# Calculating Indirect Costs – The “Magic” Formula

Question:

Your district has received a grant for \$100,000.  The indirect cost rate is 5%.  What is the indirect cost amount for this grant?

a) \$5,000

b) Something else

And, the answer is ….. b) Something else

Explanation:

The real question here is, how much of this grant can you spend on items other than indirect costs?  Let’s call that amount “x”.  Once x is calculated, that amount multiplied by the indirect cost rate will generate an indirect cost amount of “y”.  When you add x and y together, they will equal \$100,000.
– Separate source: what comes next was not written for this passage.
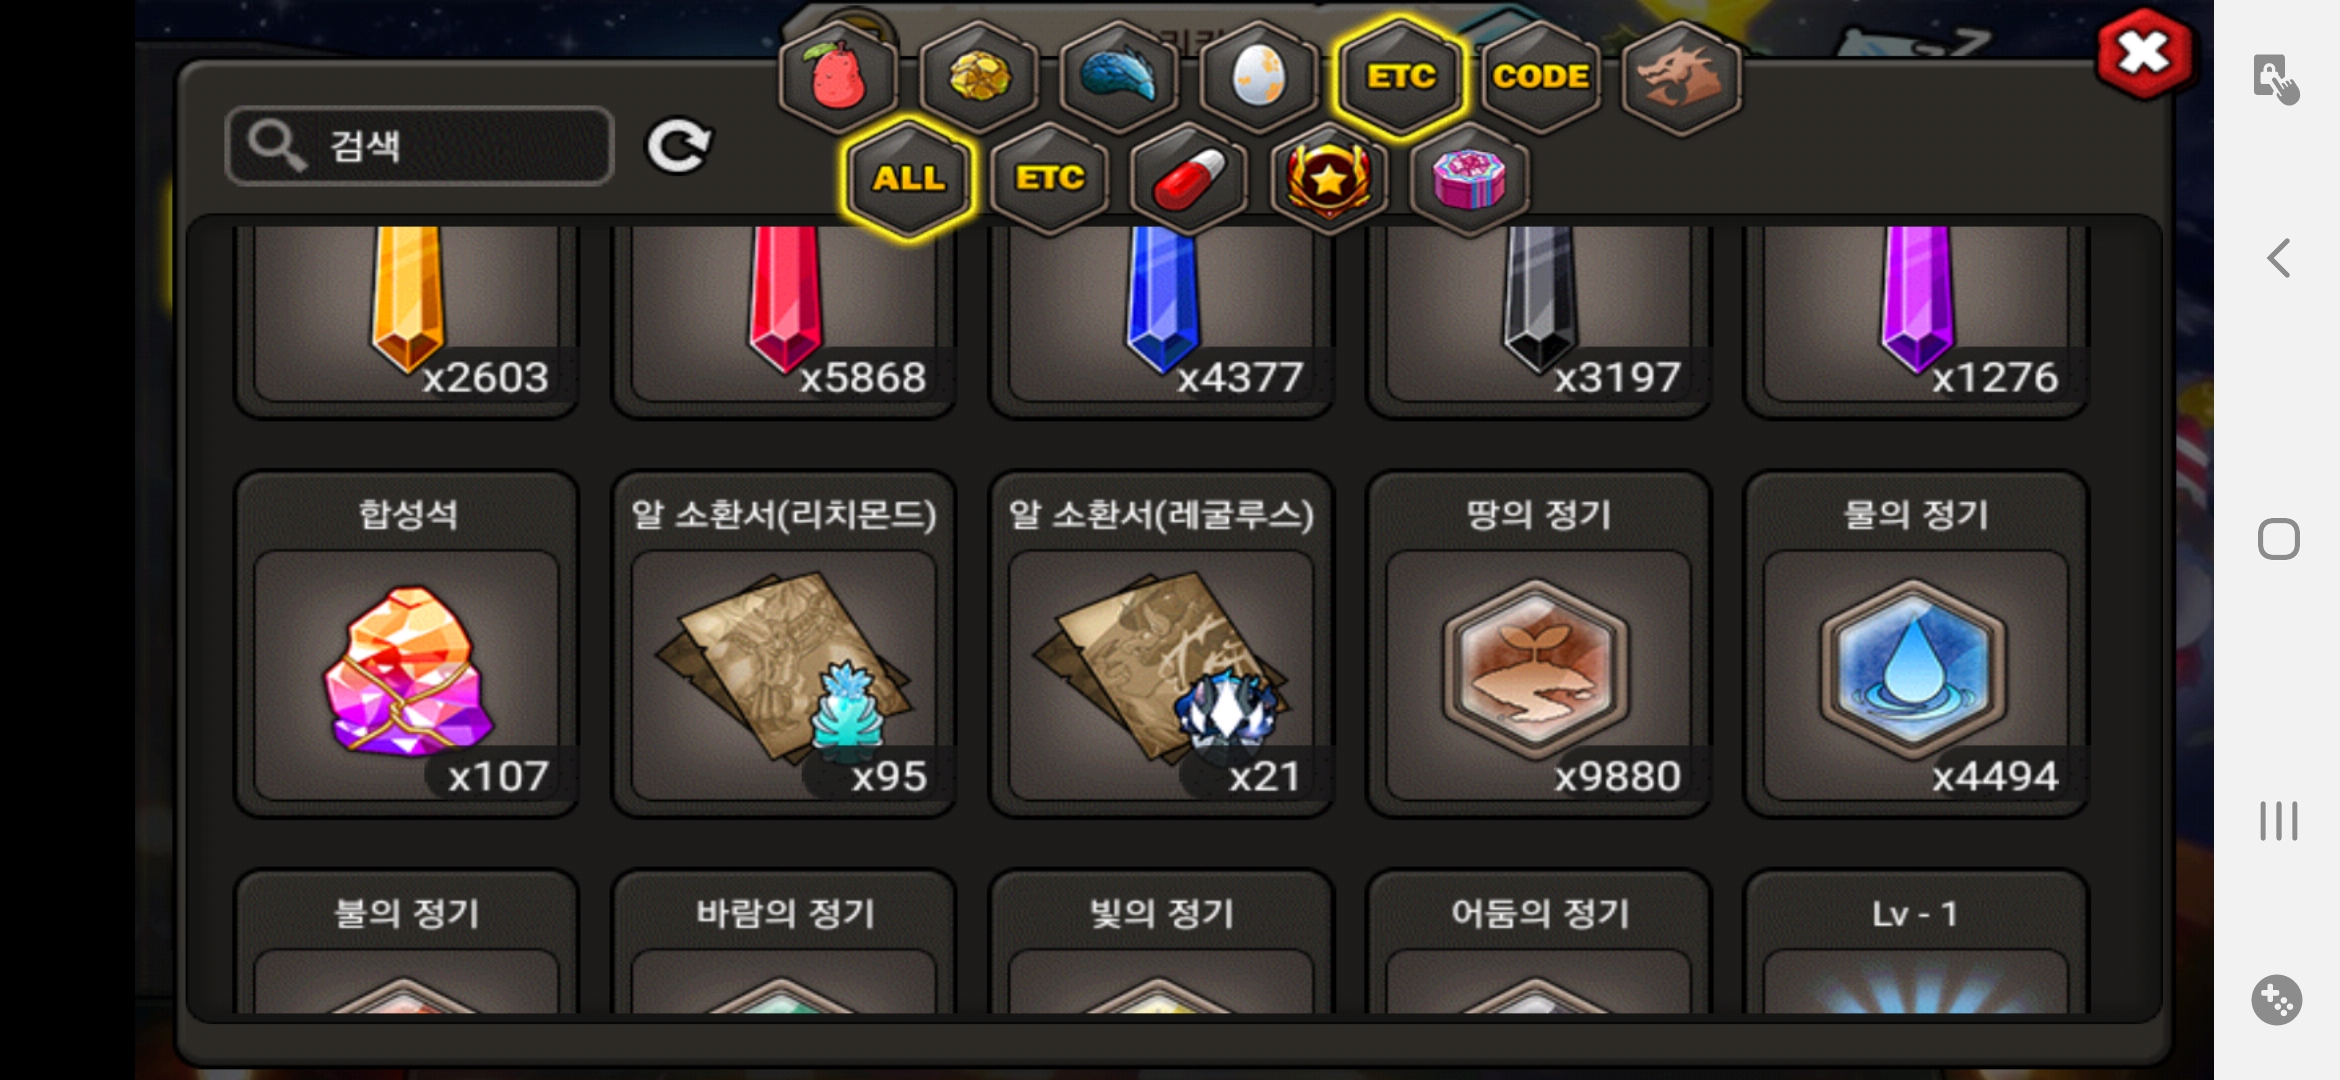Image resolution: width=2340 pixels, height=1080 pixels.
Task: Open the gold nugget category tab
Action: (x=979, y=76)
You can see immediately that the spendable amount (x) is less than \$100,000 so therefore x times 5% is less than \$5,000.  Makes sense?

The calculation:

*The spendable amount (x) = the grant amount divided by (1 + the indirect cost rate).

In this example x = 100,000/1.05 = \$95,238

The amount of indirect cost to charge to the grant (y) is \$95,238 x 5% = \$4,762

Double Check:

\$95,238 + \$4,762 = \$100,000

*Someone once came to me for “the magic formula for calculating indirect costs.” Let me just say for the record that this is math, not magic.  Unfortunately the sobriquet stuck and I too have since been known to refer to this as the “magic” formula.

There is more to know about indirect costs and I can see where confusion can arise.  The formula above is for fixed grant amounts and is used for budgetary purposes. I’ll post more on this topic.